I wish to thank Robin Douglass for giving me the opportunity of commenting on A. P. Martinich’s recent book on Hobbes, which ‘extends the interpretation … presented in The Two Gods of Leviathan’ (p. 14). As the title suggests, the book has two main aims: first, to interpret Hobbes’s political philosophy; second, to reflect on the ‘nature of interpretation’ (p. 14). I will concentrate on the latter.

For Martinich, ‘interpretation is the updating of a scholar’s network of beliefs to achieve an understanding of the text. It re-establishes the epistemic equilibrium that is upset by the initial reading of a text.’ Martinich maintains that ‘sophisticated texts usually receive varying interpretations. The variety is largely due to several factors: (a) everyone’s network is unique; (b) people have different attitudes; (c) people with the same belief may be inclined to apply it differently because of (a) and (b)’ (Introduction to the Colloquium).

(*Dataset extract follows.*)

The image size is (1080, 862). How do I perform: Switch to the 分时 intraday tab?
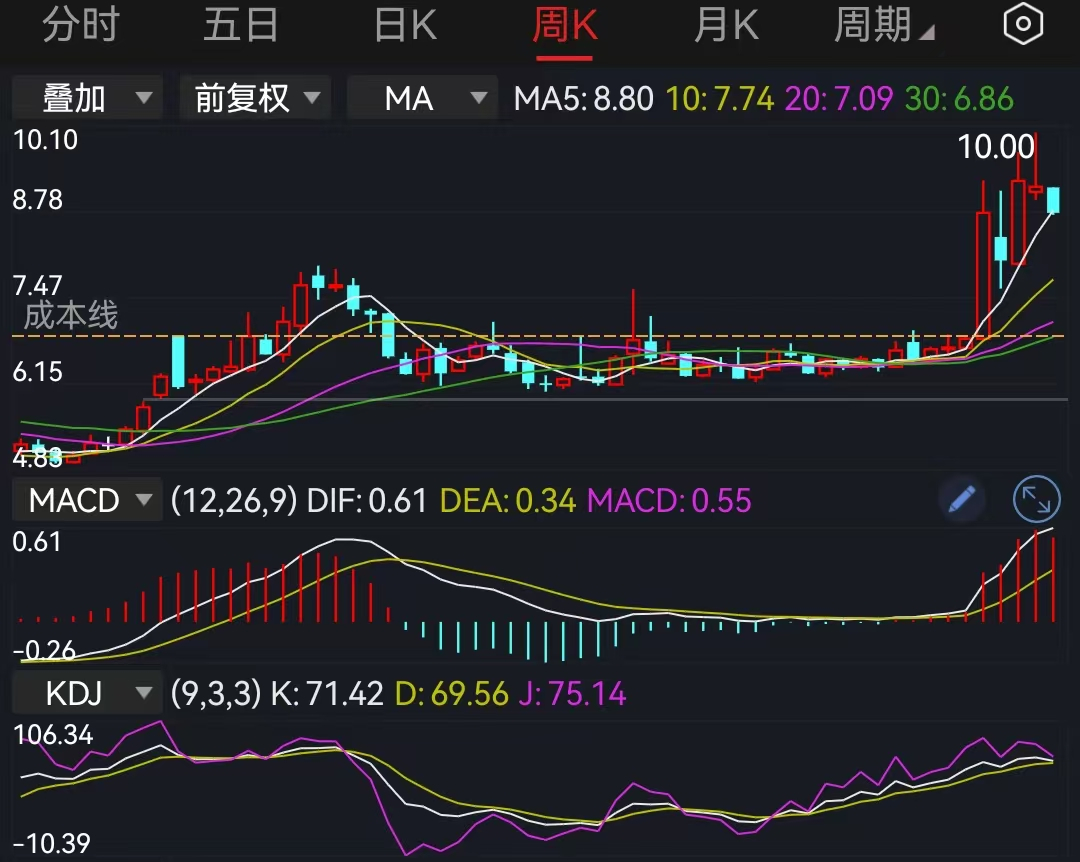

In what follows I will ask A. P. Martinich to expand his views on different aspects of interpretations of Hobbes. Although my questions are overlapping, I will separate and label them for ease of exposition and reference.

The ‘background’ question

It is commonly acknowledged that attention to context illuminates texts; consistently, Martinich examines the historical circumstances of Hobbes’s writings and explores their impact on Hobbes’s projects (see for instance Chapter 12). As the historical and intellectual context can assist our understanding of Hobbes’s work, likewise it can shed light on the changing interests and trends of Hobbes. Indeed Martinich shows how Hobbes’s initial critics were prevented from comprehending Hobbes’s theory by their highly felt scholastic beliefs (see Chapter 6).

With the aim of asking Martinich my first question, I propose to briefly consider the heated debate about Hobbes that took place in the 1930s in Europe. According to various accounts, supporters of the rising totalitarian ideologies were looking for possible founding fathers of the total state. In particular, the year 1938 – when Adolf Hitler was named Time’s ‘Man of the Year’ – saw the publication of two works on Hobbes that impacted this debate. I am referring of course to A. E. Taylor’s The Ethical Doctrine of Hobbes (1938) and Carl Schmitt’s The Leviathan in the State Theory of Thomas Hobbes (1938) – two altogether different interpretations that shared one fundamental claim, namely that the power of Hobbes’s Leviathan is limited and therefore Hobbes cannot be regarded as the father of the total state.

While Taylor argued that Hobbes’s theory anticipated Immanuel Kant’s deontology, Schmitt pointed out that Hobbes anticipated Baruch Spinoza and liberal constitutionalism. Schmitt claimed that by examining Hobbes’s argument on ‘miracles’, one notices a ‘barely visible crack’ in his theory of absolute state sovereignty: Hobbes made a concession to man’s private domain. According to Schmitt, the individual, and not the state, is sovereign in Hobbes’s theory; the Hobbesian man decides the case of emergency, namely when obedience can be withdrawn because the state no longer provides protection.

In a nutshell, at the time of great debates about the origins of totalitarianism, Taylor (1938) and Schmitt (1938) agreed that Hobbes was in many respects the founder of liberalism – a point made also by Strauss (1936, 1952; discussed by Martinich in Chapter 8).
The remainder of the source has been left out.